Stored data
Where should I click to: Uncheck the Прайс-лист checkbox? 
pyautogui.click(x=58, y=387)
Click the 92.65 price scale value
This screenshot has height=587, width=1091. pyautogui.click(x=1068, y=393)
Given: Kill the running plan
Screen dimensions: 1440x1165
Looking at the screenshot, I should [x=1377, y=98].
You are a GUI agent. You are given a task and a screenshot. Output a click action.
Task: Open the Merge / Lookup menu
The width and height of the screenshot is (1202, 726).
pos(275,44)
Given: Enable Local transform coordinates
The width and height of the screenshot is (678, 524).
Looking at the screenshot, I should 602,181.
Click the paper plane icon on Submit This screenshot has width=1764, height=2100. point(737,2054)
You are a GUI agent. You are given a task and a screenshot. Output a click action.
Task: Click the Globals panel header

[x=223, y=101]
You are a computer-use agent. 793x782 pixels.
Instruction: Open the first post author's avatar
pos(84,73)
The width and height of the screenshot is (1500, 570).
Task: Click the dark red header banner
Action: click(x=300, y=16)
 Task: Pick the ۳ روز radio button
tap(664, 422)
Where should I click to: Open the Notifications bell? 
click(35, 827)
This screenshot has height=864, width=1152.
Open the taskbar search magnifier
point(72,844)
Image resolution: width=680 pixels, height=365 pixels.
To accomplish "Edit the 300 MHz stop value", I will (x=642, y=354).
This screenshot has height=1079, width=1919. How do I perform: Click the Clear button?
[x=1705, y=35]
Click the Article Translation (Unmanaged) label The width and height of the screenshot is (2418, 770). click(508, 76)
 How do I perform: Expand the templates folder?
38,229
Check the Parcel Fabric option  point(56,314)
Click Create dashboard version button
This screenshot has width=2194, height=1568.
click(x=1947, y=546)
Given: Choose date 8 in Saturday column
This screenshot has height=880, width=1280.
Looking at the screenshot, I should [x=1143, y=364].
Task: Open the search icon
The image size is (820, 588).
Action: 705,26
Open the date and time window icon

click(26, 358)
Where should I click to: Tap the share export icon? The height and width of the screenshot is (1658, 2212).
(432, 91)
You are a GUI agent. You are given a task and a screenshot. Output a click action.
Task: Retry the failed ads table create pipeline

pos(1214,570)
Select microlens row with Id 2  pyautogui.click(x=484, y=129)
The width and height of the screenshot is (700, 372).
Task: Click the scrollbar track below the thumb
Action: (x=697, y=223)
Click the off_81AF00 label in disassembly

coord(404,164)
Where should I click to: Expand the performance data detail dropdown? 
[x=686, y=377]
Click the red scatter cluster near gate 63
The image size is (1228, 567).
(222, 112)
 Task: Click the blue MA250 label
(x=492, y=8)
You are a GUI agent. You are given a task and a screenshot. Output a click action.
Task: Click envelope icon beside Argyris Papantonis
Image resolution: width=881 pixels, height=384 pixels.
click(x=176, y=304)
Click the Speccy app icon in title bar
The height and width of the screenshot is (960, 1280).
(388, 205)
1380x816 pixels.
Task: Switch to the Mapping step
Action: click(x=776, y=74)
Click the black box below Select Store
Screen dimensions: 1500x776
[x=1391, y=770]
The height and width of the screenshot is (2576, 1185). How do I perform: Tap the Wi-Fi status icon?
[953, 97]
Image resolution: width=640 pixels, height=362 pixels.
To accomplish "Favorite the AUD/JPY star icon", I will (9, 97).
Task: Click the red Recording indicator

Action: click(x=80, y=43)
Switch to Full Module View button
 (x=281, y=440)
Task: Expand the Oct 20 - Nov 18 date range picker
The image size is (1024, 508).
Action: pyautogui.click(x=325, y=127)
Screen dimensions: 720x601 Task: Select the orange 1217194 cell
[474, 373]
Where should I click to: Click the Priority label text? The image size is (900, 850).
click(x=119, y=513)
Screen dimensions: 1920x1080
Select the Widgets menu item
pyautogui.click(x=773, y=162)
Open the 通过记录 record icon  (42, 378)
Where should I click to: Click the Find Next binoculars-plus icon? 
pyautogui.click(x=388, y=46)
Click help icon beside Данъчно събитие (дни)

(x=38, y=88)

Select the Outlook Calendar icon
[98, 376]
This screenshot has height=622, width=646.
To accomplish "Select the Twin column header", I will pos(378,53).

YOUR GOAL: Copy the records above exactly as they appear.

EXERCISE RESULT:
Where should I click to: Uncheck the Прайс-лист checkbox? 
pyautogui.click(x=58, y=387)
Click the 92.65 price scale value
This screenshot has height=587, width=1091. pyautogui.click(x=1068, y=393)
Given: Kill the running plan
Screen dimensions: 1440x1165
Looking at the screenshot, I should [x=1377, y=98].
You are a GUI agent. You are given a task and a screenshot. Output a click action.
Task: Open the Merge / Lookup menu
The width and height of the screenshot is (1202, 726).
pos(275,44)
Given: Enable Local transform coordinates
The width and height of the screenshot is (678, 524).
Looking at the screenshot, I should 602,181.
Click the paper plane icon on Submit This screenshot has width=1764, height=2100. point(737,2054)
You are a GUI agent. You are given a task and a screenshot. Output a click action.
Task: Click the Globals panel header

[x=223, y=101]
You are a computer-use agent. 793x782 pixels.
Instruction: Open the first post author's avatar
pos(84,73)
The width and height of the screenshot is (1500, 570).
Task: Click the dark red header banner
Action: click(x=300, y=16)
 Task: Pick the ۳ روز radio button
tap(664, 422)
Where should I click to: Open the Notifications bell? 
click(35, 827)
This screenshot has height=864, width=1152.
Open the taskbar search magnifier
point(72,844)
Image resolution: width=680 pixels, height=365 pixels.
To accomplish "Edit the 300 MHz stop value", I will (x=642, y=354).
This screenshot has height=1079, width=1919. How do I perform: Click the Clear button?
[x=1705, y=35]
Click the Article Translation (Unmanaged) label The width and height of the screenshot is (2418, 770). click(508, 76)
 How do I perform: Expand the templates folder?
38,229
Check the Parcel Fabric option  point(56,314)
Click Create dashboard version button
This screenshot has width=2194, height=1568.
click(x=1947, y=546)
Given: Choose date 8 in Saturday column
This screenshot has height=880, width=1280.
Looking at the screenshot, I should [x=1143, y=364].
Task: Open the search icon
The image size is (820, 588).
Action: 705,26
Open the date and time window icon

click(26, 358)
Where should I click to: Tap the share export icon? The height and width of the screenshot is (1658, 2212).
(432, 91)
You are a GUI agent. You are given a task and a screenshot. Output a click action.
Task: Retry the failed ads table create pipeline

pos(1214,570)
Select microlens row with Id 2  pyautogui.click(x=484, y=129)
The width and height of the screenshot is (700, 372).
Task: Click the scrollbar track below the thumb
Action: (x=697, y=223)
Click the off_81AF00 label in disassembly

coord(404,164)
Where should I click to: Expand the performance data detail dropdown? 
[x=686, y=377]
Click the red scatter cluster near gate 63
The image size is (1228, 567).
(222, 112)
 Task: Click the blue MA250 label
(x=492, y=8)
You are a GUI agent. You are given a task and a screenshot. Output a click action.
Task: Click envelope icon beside Argyris Papantonis
Image resolution: width=881 pixels, height=384 pixels.
click(x=176, y=304)
Click the Speccy app icon in title bar
The height and width of the screenshot is (960, 1280).
(388, 205)
1380x816 pixels.
Task: Switch to the Mapping step
Action: click(x=776, y=74)
Click the black box below Select Store
Screen dimensions: 1500x776
[x=1391, y=770]
The height and width of the screenshot is (2576, 1185). How do I perform: Tap the Wi-Fi status icon?
[953, 97]
Image resolution: width=640 pixels, height=362 pixels.
To accomplish "Favorite the AUD/JPY star icon", I will (9, 97).
Task: Click the red Recording indicator

Action: click(x=80, y=43)
Switch to Full Module View button
 (x=281, y=440)
Task: Expand the Oct 20 - Nov 18 date range picker
The image size is (1024, 508).
Action: pyautogui.click(x=325, y=127)
Screen dimensions: 720x601 Task: Select the orange 1217194 cell
[474, 373]
Where should I click to: Click the Priority label text? The image size is (900, 850).
click(x=119, y=513)
Screen dimensions: 1920x1080
Select the Widgets menu item
pyautogui.click(x=773, y=162)
Open the 通过记录 record icon  (42, 378)
Where should I click to: Click the Find Next binoculars-plus icon? 
pyautogui.click(x=388, y=46)
Click help icon beside Данъчно събитие (дни)

(x=38, y=88)

Select the Outlook Calendar icon
[98, 376]
This screenshot has height=622, width=646.
To accomplish "Select the Twin column header", I will pos(378,53).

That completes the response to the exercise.